In 1969, he joined the Richard Nixon administration as United States Under Secretary of State. He was promoted to a cabinet role in 1970 as Secretary of Health, Education, and Welfare, serving until January 1973, when he became Secretary of Defense, serving briefly before he became Attorney General in May. After his high-profile resignation from the Nixon cabinet, he returned to government in the Gerald Ford administration in March 1975 as United States Ambassador to the United Kingdom and Secretary of Commerce from 1976 to 1977.
After the Ford administration, Richardson returned to private practice as an attorney in Washington. He advised Democratic president Jimmy Carter on maritime law and briefly returned to politics with an unsuccessful run for United States Senate in 1984, when he lost the Republican primary to Ray Shamie.
Ford administration[edit]
During the Gerald Ford administration, Richardson served as Ambassador to the United Kingdom from 1975 to 1976 and as United States Secretary of Commerce from 1976 to 1977.
Richardson's acceptance in 1975 of the appointment as Ambassador to the Court of St.
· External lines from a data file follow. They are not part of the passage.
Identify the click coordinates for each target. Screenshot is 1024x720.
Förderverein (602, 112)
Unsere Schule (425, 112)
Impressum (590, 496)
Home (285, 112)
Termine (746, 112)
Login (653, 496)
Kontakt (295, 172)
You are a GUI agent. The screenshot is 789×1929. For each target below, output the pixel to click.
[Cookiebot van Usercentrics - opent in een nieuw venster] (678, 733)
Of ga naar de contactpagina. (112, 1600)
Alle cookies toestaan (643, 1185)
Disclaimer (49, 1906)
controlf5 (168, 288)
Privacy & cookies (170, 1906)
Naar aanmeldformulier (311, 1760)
James's, as it is formally titled, effectively eliminated him from the domestic scene during the pre-election-year period. In departing for that position, he indicated to reporters that he would not run for the presidency unless Ford decided against running for a term in his own right. [16]
Later life[edit]
From 1977 to 1980, he served as an Ambassador-at-Large and Special Representative of President Jimmy Carter for the United Nations Convention on the Law of the Sea and head of the U.S. delegation to the Third United Nations Conference on the Law of the Sea.[17]
From 1980 to 1992, Richardson was partner in the Washington office of Milbank, Tweed, Hadley & McCloy.[4] In the 1980s and early 1990s, Richardson was the attorney for Inslaw, Inc., an American software company which alleged that its software had been pirated by the U.S. Justice Department. In 1994, Richardson backed President Bill Clinton during his struggle against Paula Jones's charge of sexual harassment. In 1998, he received the Presidential Medal of Freedom, the nation's highest civilian honor.
In 1984, he ran for the Republican nomination for the U.S. Senate seat being vacated by Paul Tsongas. Although Richardson was favored to win the seat, he was defeated in the GOP primary by more conservative candidate Ray Shamie,[18] who lost the general election to John Forbes Kerry.